WHAT YOU HAVE TO DO - Please print all the records below word for word, leaving out the pictures.

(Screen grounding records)
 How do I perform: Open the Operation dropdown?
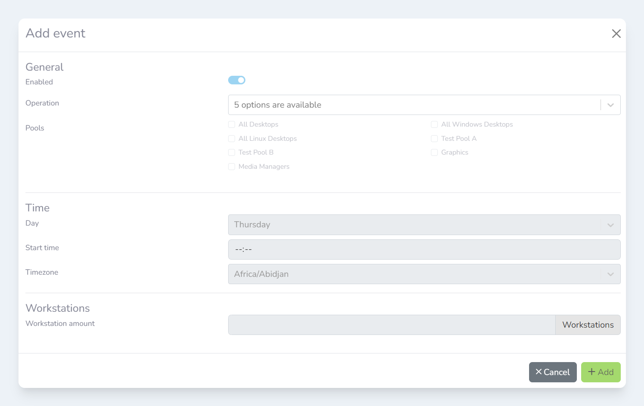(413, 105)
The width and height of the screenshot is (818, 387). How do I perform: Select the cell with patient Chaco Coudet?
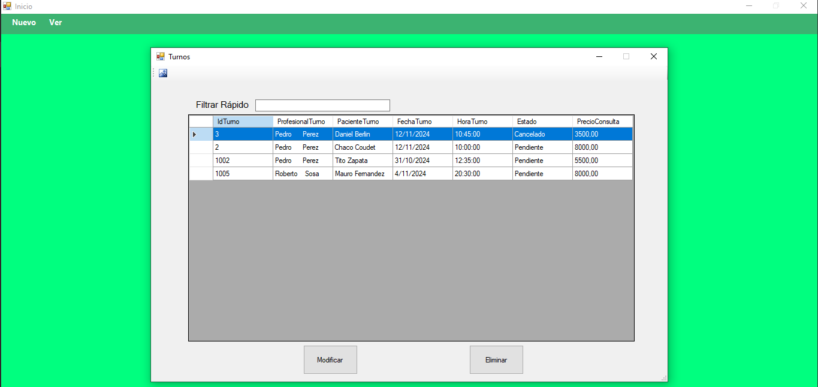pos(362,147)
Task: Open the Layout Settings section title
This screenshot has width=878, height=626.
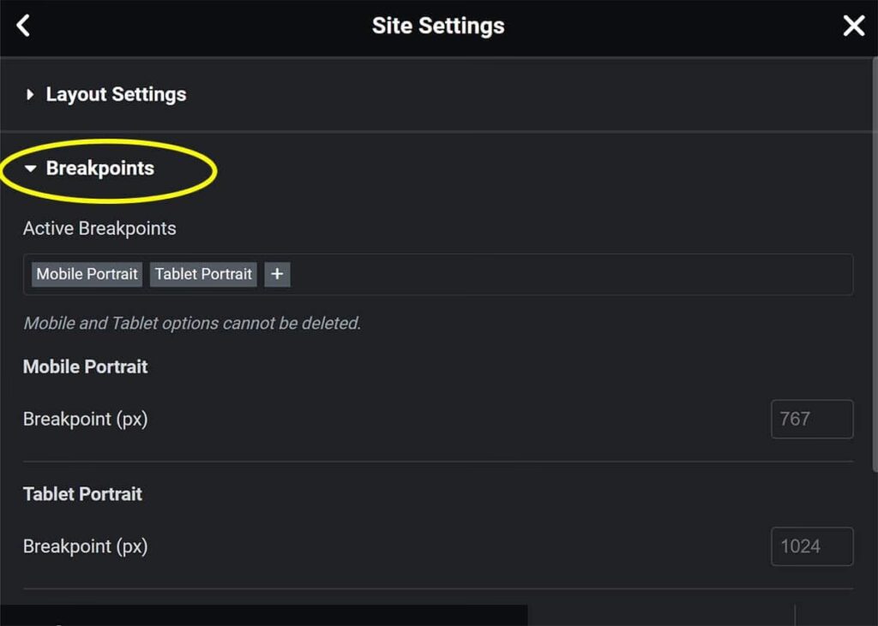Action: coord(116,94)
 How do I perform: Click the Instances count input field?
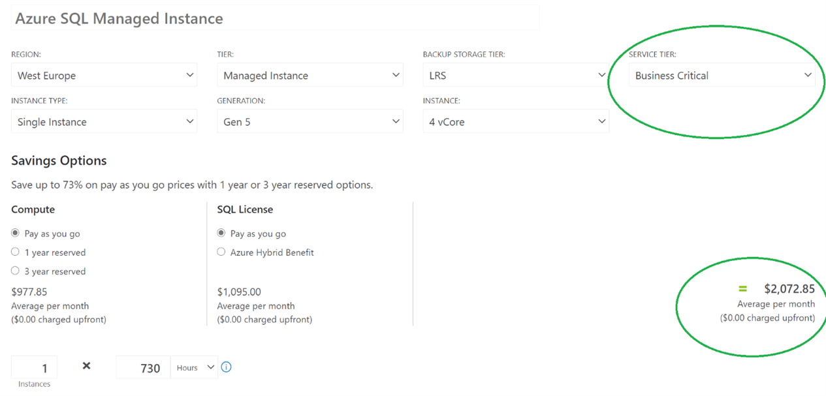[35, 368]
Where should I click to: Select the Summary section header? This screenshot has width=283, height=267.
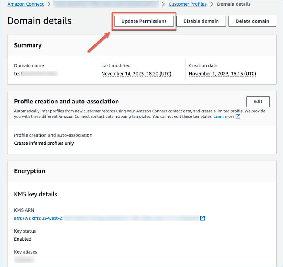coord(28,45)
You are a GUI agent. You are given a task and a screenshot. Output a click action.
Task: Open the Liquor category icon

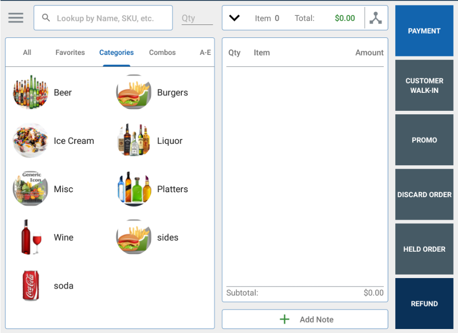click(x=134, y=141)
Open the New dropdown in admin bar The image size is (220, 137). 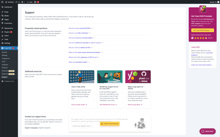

ANSWER TO THIS TASK -
 How do I perform: Open the Operation dropdown?
(413, 105)
The width and height of the screenshot is (818, 387). How do I perform: Select the cell with patient Chaco Coudet?
pos(362,147)
Task: Open the Layout Settings section title
This screenshot has width=878, height=626.
Action: coord(116,94)
 How do I perform: Click the Instances count input field?
[35, 368]
Where should I click to: Select the Summary section header? This screenshot has width=283, height=267.
coord(28,45)
You are a GUI agent. You are given a task and a screenshot. Output a click action.
Task: Open the Liquor category icon

click(x=134, y=141)
Open the New dropdown in admin bar The image size is (220, 137). 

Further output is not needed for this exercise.